Controversial Cyber-Bill Passes Senate Homeland Security Committee

A U.S. senate committee has approved a sweeping piece of legislation that creates a new cyber-security office within the White House and expands the authority of the Department of Homeland Security in securing critical infrastructure.

A U.S. Senate committee has given the thumbs up to a controversial cyber-security bill that some claim expands executive powers too far in the event of a cyber-attack.

The Protecting Cyberspace as a National Asset Act (PDF) was approved by the Homeland Security and Governmental Affairs Committee today in a unanimous vote. Critics have accused the bill's authors of giving the president the authority to shut down parts of the Internet in the event of an attack, something Lieberman and others say is exaggerated. The legislation, supporters argue, mandates among other things that the president use the "least disruptive means feasible" to respond to a threat.

"Catastrophic cyber-attack is no longer a fantasy or a fiction," said Sen. Joe Lieberman (D-CT), co-sponsor of the bill, in a statement. "It is a clear and present danger. This legislation would fundamentally reshape the way the federal government defends America's cyberspace."

Among other things, the bill creates a White House Office of Cyberspace Policy to lead federal and private sector efforts to protect the nation's critical infrastructure. The office would be led by a director approved by the Senate.
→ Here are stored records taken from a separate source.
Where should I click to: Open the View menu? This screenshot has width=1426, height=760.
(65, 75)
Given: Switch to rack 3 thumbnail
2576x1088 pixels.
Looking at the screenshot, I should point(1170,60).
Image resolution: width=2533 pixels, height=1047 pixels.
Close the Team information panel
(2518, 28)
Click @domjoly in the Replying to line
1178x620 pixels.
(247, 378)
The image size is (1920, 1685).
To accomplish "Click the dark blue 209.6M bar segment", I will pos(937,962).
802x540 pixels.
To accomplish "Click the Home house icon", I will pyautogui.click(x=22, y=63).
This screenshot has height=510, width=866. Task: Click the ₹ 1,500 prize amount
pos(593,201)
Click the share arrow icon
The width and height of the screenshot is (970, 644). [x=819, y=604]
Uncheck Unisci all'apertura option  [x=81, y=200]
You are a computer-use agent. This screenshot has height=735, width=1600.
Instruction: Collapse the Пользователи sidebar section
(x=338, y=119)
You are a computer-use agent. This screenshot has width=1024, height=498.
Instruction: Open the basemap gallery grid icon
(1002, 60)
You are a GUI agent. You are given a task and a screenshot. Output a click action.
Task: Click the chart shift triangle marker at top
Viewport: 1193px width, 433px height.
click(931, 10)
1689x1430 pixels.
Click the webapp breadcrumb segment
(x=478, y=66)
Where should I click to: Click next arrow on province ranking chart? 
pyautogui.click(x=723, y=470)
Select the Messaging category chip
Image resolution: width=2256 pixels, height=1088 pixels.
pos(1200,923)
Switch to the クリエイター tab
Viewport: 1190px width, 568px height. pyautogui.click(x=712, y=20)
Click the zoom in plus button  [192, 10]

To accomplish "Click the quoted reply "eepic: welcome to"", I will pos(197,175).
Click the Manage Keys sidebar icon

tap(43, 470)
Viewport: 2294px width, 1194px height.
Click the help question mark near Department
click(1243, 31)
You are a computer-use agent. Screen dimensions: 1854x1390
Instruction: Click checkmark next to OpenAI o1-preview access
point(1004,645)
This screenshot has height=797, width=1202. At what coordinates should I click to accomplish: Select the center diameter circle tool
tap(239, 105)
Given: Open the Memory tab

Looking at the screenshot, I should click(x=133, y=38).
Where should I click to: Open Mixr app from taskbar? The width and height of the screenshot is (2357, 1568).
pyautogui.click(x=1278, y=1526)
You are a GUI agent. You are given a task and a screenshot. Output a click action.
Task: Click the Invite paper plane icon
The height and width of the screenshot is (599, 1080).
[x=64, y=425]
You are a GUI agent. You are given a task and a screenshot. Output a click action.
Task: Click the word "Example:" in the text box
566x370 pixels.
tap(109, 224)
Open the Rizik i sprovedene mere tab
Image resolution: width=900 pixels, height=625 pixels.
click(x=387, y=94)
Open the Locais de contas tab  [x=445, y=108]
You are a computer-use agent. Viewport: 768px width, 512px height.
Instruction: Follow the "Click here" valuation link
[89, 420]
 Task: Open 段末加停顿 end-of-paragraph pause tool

The bill also creates a new center within the Department of Homeland Security (DHS) to implement cyber-security policies for public and private networks.

Matt Olney, senior research engineer at Sourcefire, told eWEEK that the bill sets up a complicated relationship between DHS and critical infrastructure operators.

"By positioning the DHS in the role of "dictator of action," it immediately sets operators on the defensive," he said. "Further it puts the DHS in a position where they are not fully motivated to share information they have available on the threats being faced by the operators and this isn't a way to encourage a two-way communications channel. If, instead the DHS supplies both a recommendation and sufficient information to put that recommendation in context, operators will be more able to develop appropriate, effective and safe responses as well as allowing them to better understand what information is important to handover to the DHS."

Mark Bregman, executive vice president and chief technology officer at Symantec, spoke in favor of the bill, calling it a "very strong step towards creating a much-needed national policy."

"The bill encompasses key elements for ensuring the protection of our nation's critical infrastructure by emphasizing the need for early warning capability, continuous real-time monitoring processes, and modernizing FISMA (the Federal Information Security Management Act)," he said in a statement.